**Assignment**
The required answer is each line in the entries below where "computer" occurs.

**Source data**
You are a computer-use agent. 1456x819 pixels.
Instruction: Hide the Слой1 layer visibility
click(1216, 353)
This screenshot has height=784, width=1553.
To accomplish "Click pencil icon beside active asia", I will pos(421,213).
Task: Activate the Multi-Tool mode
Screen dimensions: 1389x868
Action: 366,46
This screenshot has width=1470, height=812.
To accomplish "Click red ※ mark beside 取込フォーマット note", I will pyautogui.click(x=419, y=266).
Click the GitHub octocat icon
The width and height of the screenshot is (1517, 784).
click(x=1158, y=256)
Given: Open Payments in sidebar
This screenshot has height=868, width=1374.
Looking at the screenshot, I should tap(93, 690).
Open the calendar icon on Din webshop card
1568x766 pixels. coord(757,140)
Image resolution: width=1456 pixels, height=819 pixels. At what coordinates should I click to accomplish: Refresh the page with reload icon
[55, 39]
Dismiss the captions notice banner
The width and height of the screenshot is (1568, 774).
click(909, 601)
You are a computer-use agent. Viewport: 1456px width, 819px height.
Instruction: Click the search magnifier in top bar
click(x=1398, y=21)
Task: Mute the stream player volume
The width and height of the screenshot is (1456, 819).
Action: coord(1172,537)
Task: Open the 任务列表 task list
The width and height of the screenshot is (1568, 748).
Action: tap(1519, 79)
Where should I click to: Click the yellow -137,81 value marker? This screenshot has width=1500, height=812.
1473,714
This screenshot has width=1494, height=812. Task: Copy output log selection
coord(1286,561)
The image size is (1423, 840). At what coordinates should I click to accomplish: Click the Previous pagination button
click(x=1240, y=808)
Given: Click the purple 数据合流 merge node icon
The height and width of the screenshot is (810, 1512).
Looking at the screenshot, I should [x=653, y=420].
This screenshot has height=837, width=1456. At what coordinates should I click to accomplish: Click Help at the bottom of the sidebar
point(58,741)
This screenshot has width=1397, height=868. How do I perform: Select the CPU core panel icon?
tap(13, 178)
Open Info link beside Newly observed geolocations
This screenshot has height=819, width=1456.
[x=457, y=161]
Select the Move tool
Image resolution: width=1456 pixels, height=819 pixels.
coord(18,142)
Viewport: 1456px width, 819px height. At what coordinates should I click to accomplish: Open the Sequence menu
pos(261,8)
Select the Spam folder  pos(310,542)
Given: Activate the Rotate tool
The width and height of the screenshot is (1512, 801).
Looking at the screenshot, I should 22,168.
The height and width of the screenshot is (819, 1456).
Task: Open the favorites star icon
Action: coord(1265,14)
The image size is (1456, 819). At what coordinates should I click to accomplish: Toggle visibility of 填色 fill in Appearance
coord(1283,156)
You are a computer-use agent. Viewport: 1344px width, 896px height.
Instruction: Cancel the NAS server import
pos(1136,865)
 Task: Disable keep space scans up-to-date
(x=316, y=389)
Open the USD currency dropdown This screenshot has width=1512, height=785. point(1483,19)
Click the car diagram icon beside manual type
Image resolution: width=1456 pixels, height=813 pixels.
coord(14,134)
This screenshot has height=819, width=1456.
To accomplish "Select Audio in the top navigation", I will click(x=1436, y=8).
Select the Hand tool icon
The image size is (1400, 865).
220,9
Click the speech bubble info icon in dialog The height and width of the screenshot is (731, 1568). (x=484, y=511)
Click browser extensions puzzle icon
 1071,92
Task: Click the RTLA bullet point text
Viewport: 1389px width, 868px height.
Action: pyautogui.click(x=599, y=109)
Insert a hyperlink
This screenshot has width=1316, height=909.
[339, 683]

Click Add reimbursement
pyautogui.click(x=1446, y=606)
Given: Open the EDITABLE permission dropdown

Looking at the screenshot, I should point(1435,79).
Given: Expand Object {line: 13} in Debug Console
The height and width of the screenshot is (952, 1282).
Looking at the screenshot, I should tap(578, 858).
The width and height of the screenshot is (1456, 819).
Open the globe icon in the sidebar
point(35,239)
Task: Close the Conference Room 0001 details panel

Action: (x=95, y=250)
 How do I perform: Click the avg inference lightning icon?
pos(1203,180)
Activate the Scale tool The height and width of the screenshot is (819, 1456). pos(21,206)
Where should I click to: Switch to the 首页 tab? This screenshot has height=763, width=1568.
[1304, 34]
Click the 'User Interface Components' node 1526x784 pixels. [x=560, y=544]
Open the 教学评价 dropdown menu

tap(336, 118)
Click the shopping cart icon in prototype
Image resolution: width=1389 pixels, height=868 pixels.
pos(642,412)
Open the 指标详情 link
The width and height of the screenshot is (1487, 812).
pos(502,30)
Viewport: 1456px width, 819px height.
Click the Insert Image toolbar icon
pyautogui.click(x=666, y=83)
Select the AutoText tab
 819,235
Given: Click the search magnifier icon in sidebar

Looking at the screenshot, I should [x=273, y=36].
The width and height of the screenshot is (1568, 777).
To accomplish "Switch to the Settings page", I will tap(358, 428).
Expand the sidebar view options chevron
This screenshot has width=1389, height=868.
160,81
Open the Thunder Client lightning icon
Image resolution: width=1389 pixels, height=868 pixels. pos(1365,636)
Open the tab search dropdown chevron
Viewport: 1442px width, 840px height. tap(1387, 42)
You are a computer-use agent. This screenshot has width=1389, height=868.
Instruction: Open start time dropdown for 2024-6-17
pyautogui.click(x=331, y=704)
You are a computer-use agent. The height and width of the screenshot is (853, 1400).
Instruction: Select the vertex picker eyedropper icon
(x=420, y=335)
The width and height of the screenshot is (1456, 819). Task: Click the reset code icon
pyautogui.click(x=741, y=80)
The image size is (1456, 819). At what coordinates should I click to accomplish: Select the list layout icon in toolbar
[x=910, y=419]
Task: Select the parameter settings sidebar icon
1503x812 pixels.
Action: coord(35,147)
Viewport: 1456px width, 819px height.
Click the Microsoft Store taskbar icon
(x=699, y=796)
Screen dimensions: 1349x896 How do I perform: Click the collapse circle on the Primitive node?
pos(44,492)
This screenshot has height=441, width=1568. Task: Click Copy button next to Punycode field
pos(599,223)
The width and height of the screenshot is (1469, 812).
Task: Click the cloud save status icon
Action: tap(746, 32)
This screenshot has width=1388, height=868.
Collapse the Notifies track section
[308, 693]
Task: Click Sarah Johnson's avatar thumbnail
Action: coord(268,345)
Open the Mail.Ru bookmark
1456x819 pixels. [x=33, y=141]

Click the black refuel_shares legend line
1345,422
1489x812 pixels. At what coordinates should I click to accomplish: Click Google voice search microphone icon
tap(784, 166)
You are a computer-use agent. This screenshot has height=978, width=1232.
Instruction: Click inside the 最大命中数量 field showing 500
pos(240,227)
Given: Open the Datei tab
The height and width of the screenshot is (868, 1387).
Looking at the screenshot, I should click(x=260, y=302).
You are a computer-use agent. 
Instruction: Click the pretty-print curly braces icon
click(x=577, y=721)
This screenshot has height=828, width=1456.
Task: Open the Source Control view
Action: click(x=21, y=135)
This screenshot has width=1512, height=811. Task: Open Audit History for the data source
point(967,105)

**Exercise solution**
You are a computer-use agent. 1456x819 pixels.
You are a computer-use agent. Viewport: 1456px width, 819px height.
You are a computer-use agent. Viewport: 1344px width, 896px height.
You are a computer-use agent. This screenshot has width=1389, height=868.
You are a computer-use agent. The height and width of the screenshot is (853, 1400).
You are a computer-use agent. This screenshot has height=978, width=1232.
You are a computer-use agent. 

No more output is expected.